Bitcoin rally since May recalls the heady 2017 surge. But while prices are going crazy, the interest isn’t the same as 2 years ago.
Google searches for the word “Bitcoin” were five times higher in 2017. During that peak, nearly 19000 people logged into the Bitcoin subgroup of Reddit.
In 2017, the euphoria sparked a interest in all things blockchain.
Dozens of penny stocks branded themselves to include the term in their names and saw massice share-price gain.
Bitcoin futures were introduced and Wall Street veterans heralded it as the currency of the future.
“I think it is different,” said Will McDonough, chief executive officer of blockchain technology company Diginex Americas. “The rally of 2017 was to the net benefit to the whole ecosystem, it exposed more people to the asset class. [This time around], I think institutional investors, wealthy individuals, family offices -– they have very few vehicles through which to get exposure to blockchain, and the easiest for them is Bitcoin.”
There’s some good news to keep the bulls happy as well.
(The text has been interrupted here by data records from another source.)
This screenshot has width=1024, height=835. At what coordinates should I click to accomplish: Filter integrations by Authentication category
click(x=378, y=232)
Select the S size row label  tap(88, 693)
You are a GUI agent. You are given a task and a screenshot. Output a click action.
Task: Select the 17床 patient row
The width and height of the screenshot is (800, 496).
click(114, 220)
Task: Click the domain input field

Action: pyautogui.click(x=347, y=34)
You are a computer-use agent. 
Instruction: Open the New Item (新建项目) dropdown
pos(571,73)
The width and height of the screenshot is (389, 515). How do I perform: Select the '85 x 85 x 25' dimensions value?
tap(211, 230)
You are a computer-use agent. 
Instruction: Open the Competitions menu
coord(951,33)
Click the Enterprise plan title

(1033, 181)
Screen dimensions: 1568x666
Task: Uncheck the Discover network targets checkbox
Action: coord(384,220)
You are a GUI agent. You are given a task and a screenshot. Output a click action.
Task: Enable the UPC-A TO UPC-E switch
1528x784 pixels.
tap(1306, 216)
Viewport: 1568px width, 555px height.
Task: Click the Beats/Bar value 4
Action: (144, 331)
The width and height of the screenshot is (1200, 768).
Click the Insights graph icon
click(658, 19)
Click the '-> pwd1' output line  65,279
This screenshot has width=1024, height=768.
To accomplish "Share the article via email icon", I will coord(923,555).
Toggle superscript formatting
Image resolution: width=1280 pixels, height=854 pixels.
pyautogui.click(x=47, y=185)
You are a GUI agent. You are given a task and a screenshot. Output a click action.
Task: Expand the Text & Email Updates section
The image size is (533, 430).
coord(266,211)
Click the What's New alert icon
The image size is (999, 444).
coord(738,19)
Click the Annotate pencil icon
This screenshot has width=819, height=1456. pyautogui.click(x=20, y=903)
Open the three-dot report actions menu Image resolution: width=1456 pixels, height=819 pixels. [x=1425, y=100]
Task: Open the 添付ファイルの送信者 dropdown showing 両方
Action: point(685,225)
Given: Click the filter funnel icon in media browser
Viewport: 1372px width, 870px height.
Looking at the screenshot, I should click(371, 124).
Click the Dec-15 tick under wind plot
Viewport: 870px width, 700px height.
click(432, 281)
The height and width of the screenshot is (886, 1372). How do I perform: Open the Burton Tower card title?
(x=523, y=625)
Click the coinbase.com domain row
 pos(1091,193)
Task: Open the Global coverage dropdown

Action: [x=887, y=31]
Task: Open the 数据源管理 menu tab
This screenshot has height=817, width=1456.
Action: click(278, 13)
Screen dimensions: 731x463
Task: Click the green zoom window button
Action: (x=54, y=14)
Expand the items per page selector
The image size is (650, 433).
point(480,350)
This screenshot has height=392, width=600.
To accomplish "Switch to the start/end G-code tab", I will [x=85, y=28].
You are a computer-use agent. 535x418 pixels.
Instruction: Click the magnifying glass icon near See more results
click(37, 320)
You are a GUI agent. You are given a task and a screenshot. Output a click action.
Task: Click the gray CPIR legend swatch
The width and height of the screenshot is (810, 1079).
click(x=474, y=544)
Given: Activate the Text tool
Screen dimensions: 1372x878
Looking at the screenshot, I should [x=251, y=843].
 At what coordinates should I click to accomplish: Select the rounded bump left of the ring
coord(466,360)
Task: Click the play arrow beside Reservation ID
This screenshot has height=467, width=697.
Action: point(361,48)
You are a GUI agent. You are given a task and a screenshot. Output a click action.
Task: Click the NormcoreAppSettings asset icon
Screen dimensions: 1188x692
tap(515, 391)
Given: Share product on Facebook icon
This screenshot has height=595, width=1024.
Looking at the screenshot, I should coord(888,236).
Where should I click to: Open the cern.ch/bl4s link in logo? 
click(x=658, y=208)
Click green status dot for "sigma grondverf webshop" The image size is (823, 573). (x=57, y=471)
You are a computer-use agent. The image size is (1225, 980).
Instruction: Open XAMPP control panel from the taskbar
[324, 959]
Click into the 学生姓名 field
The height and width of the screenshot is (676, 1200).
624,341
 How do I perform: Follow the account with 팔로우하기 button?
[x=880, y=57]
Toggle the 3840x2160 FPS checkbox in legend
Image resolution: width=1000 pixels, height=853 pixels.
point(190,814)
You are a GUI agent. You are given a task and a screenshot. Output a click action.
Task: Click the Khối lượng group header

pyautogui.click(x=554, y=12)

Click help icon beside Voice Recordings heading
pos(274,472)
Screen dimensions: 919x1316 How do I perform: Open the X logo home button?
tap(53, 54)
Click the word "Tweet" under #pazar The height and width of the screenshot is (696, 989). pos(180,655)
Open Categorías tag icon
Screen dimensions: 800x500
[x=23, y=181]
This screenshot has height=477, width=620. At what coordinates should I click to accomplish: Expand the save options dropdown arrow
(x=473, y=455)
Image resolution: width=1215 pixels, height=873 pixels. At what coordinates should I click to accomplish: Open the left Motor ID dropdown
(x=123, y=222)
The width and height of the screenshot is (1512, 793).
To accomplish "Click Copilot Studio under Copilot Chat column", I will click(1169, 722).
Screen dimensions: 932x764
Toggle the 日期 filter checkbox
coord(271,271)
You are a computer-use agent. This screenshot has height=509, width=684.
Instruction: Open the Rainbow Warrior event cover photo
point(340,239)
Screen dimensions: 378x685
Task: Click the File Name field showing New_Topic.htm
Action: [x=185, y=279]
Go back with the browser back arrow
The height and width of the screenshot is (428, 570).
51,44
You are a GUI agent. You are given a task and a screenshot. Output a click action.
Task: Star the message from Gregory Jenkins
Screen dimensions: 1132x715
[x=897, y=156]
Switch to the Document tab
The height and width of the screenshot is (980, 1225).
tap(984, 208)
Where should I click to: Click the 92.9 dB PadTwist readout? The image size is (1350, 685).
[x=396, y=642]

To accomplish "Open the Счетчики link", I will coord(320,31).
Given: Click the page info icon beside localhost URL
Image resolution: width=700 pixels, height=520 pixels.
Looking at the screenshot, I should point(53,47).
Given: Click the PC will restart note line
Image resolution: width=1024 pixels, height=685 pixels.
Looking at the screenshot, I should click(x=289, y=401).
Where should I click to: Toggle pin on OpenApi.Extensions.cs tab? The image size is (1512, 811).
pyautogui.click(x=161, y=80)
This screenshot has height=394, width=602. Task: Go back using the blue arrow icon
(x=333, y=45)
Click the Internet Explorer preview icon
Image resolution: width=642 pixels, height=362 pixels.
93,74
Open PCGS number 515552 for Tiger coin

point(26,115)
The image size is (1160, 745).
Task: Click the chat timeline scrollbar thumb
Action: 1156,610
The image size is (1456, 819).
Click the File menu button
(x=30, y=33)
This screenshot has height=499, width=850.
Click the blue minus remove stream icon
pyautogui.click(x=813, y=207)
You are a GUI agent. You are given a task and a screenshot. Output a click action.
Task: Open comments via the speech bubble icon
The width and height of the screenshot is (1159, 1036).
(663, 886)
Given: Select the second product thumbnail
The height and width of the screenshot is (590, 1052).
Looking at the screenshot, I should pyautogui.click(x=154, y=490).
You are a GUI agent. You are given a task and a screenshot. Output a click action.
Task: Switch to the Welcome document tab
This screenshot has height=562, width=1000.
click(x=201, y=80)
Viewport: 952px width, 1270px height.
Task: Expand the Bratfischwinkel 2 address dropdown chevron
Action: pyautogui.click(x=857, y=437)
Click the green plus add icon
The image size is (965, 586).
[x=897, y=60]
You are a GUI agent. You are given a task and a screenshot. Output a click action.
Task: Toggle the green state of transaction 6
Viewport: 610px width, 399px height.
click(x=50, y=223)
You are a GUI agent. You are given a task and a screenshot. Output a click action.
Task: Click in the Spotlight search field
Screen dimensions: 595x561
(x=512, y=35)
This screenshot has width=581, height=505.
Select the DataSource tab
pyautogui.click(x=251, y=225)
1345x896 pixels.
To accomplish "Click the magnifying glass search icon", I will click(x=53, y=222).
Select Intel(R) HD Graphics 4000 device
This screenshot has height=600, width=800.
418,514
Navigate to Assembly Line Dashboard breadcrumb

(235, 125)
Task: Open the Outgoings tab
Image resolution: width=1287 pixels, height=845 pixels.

Square announced Wednesday that customer can make Bitcoin deposits in its Cash App and Facebook Inc. announced its own cryprocurrency Libra.
Trading volume is currently 16 times lower than it was in its all-time peak according to Blockchain.com
Lower trade volumes, more stablecoins on the market, loss of interest by new traders could become a meaningful expression of a bullish market that could see on $30.000 dollars a new all-time peak.